Tissu pour bandes transporteuses avec capteurs de température © VdSWeaving

Avec BEL-COO, l’innovation industrielle se fait collaborative

22 août 2022
par Christian Du Brulle
Temps de lecture : 5 minutes

Série: Collaborer pour innover (1/5)

L’Union fait la force. La devise de la Belgique, est-elle aussi d’application dans le domaine de l’innovation? Les trois autorités régionales belges en charge de la recherche appliquée (SPW Recherche, Innoviris et Vlaio) en sont convaincues. BEL-COO, leur programme commun d’innovation permettant aux entreprises des trois régions du pays de travailler ensemble au développement de nouveaux produits, de nouveaux procédés ou de nouveaux services porteurs d’un vrai potentiel de commercialisation en atteste. Cette semaine, Daily Science propose à ses lecteurs de découvrir cinq exemples concrets de ces recherches collaboratives, dans des domaines parfois surprenants, mais toujours de pointe.

Le textile intelligent se tisse entre Farciennes et Audenaerde

Des pneus qui surveillent eux-mêmes leur état d’usure, une bande transporteuse qui détecte le taux d’humidité des matériaux qui y transitent, un matelas qui communique la température de la personne qui y repose… Les applications liées aux textiles intelligents sont multiples.

« Tout l’enjeu est de pouvoir produire de tels textiles à des coûts raisonnables », tempère Axel Soyez, l’administrateur délégué de la société Desimone, basée à Farciennes. « Ce qui signifie qu’il faut pouvoir automatiser la production.

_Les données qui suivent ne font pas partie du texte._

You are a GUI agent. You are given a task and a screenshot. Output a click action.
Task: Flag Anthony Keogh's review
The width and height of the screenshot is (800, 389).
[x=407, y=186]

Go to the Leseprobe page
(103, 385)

Fabriquer de tels textiles à la main est hors de prix. Et le défi est de taille. Insérer des capteurs, des petites cartes électroniques ou des puces dans un tissu est extrêmement compliqué. »

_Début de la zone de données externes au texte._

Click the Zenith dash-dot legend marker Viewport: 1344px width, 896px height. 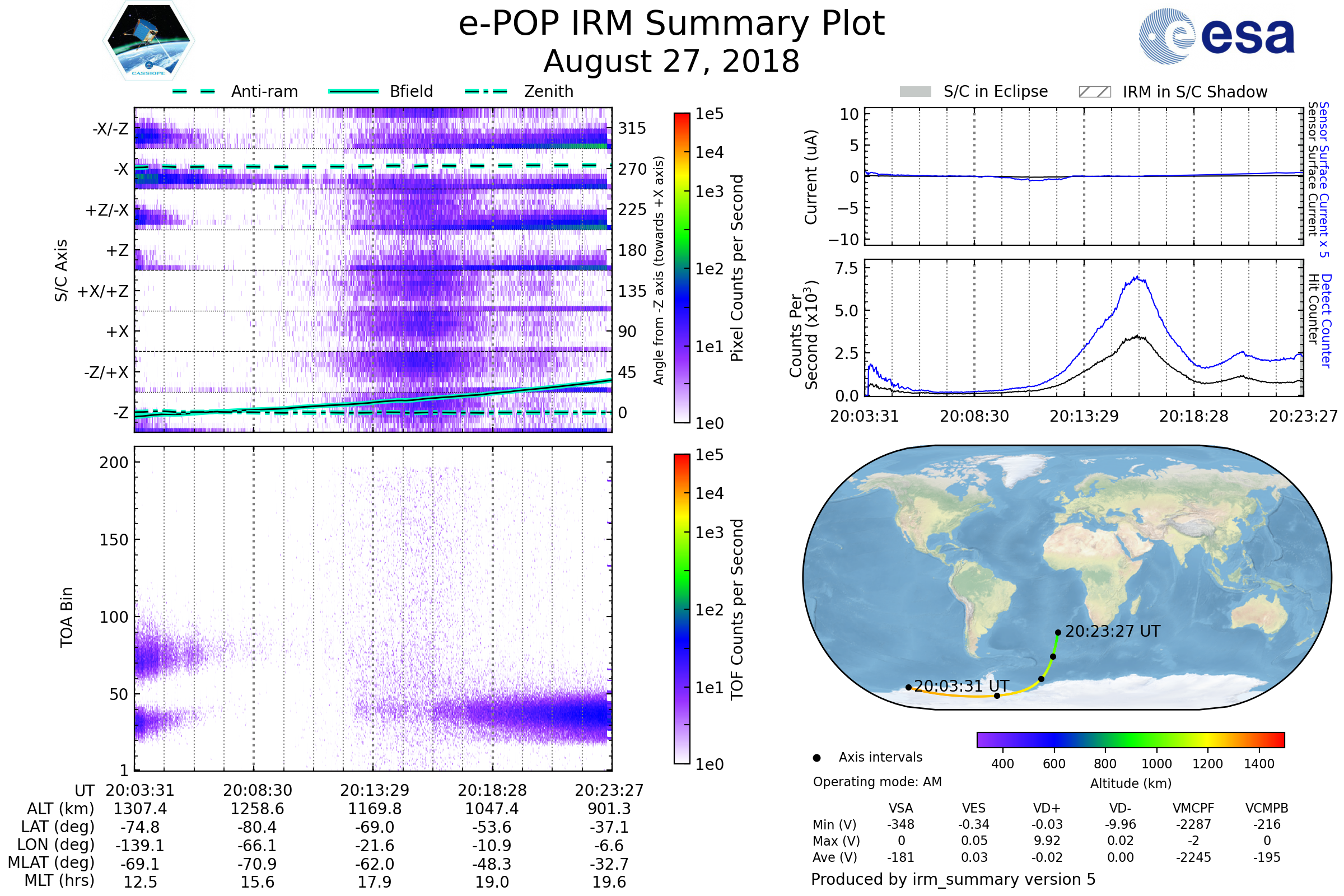coord(486,91)
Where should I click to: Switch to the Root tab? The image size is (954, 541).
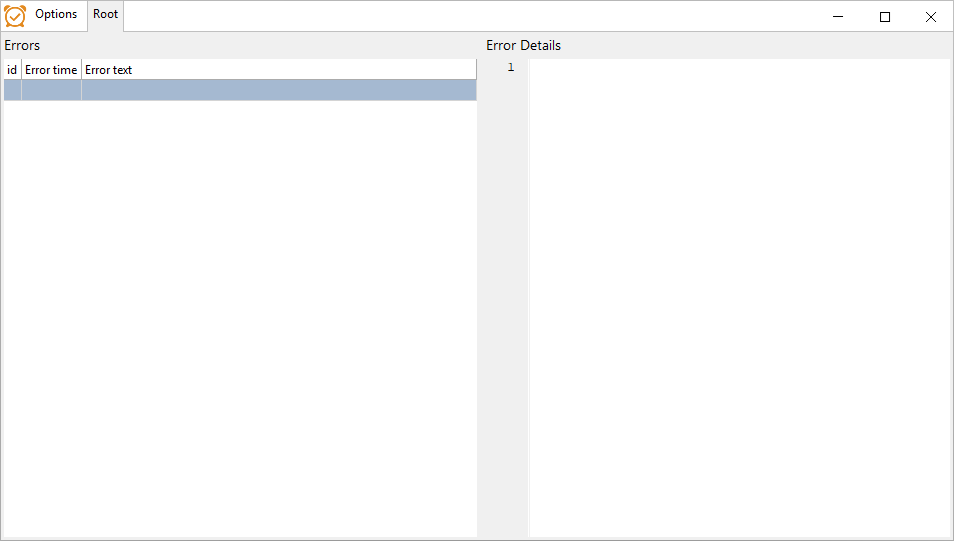(x=105, y=14)
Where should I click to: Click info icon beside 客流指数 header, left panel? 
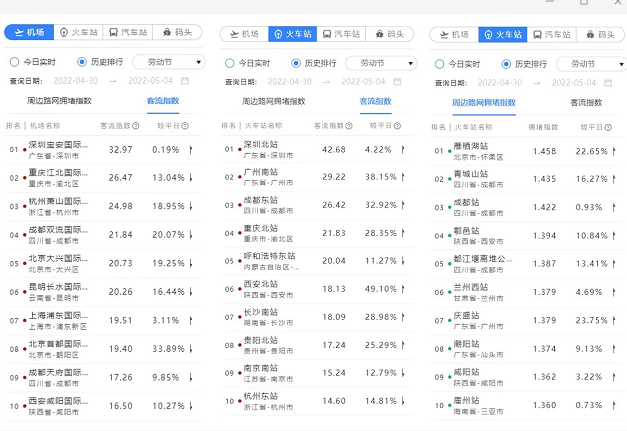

Avec l’entreprise VdSWeaving, Desimone, qui est spécialisée dans l’automatisation de procédés industriels, s’est attelée à la mise au point d’un tel système d’automatisation de grande précision.

À Audenaerde, VdSWeaving produit depuis des dizaines d’années des textiles techniques pour de multiples clients. Les deux entreprises avaient été mises en contact l’une avec l’autre par l’entremise du centre de recherche Centexbel.

Contraintes de souplesse, de connectique et de sécurité

« Quand il s’agit d’un support relativement rigide, comme les cartes électroniques de nos GSM ou de nos ordinateurs, les connexions sont toujours situées au même endroit », reprend Axel Soyez. « Il est donc relativement simple de mettre au point une machine qui établit automatiquement ces connexions. Quand il s’agit d’un textile souple, cette précision submillimétrique n’est évidemment plus tout à fait présente. »

En effet, le tissu peut bouger lors des manipulations. Par ailleurs, il faut pouvoir réaliser les connexions entre les capteurs et les fils conducteurs tissés dans le textile. Ces fils conducteurs doivent être isolés: pas question d’électriser la personne dont la peau est en contact avec ce tissu. Mais il faut aussi être capable de se brancher sur ce réseau et donc dénuder juste ce qu’il faut de fil pour que les contacts s’établissent.

« Le défi est de conserver la souplesse du tissu tout en disposant d’une machine capable de repérer de manière automatique les fils qui transmettent l’information afin d’y connecter les capteurs », résume-t-il.

Dispositif d’intégration de capteurs dans un textile connecté © Desimone & VdSWeaving

Détecter la mort subite du nourrisson

Dans le cadre du projet SMARTWEAVE, Desimone et VdSWeaving ont travaillé sur un tissu doté de capteurs de température destiné à un matelas intelligent. « Nous avions déjà planché sur ce type de tissu dans le cadre d’un projet européen », indique Guy Van den Storme, le patron de VdSWeaving. « Un prototype avait été mis au point. Mais le problème de l’automatisation de l’intégration des capteurs dans le tissu subsistait. D’où notre projet avec Desimone ».

Le matelas connecté mesure en permanence l’évolution de la température du nourrisson. Ce type de paramètre est un bon indicateur pour la détection de problèmes éventuels pouvant mener à un cas de mort subite.

« Nous avons pu disposer de quelques mètres carrés d’un tel tissu connecté, mais fabriqué à la main », reprend Axel Soyez. « Le défi industriel relevé avec notre partenaire a été de pouvoir industrialiser le tissage de ce textile spécifique. C’est-à-dire pour VdS Weaving de pouvoir y intégrer un réseau de fils électriques isolés exactement là où ils doivent l’être afin que nous puissions y intégrer tout aussi automatiquement les capteurs de température. »

Le projet, qui vient de se terminer, a permis d’atteindre ces objectifs. Un brevet a été déposé en février 2022. « Nous avons dans nos bureaux une machine qui tourne et qui place, dans un tissu connecté fourni par VdSWeaving, des capteurs de manière fiable et répétitive », précise Axel Soyez.

« Nous avons même été un petit peu plus loin que les objectifs de départ, car nous avons aussi fait d’autres essais sur d’autres types de tissus avec d’autres types de capteurs. Ceci afin de pouvoir, à terme, commercialiser des machines pour la production de tissus intelligents destinés à d’autres applications », conclut-il.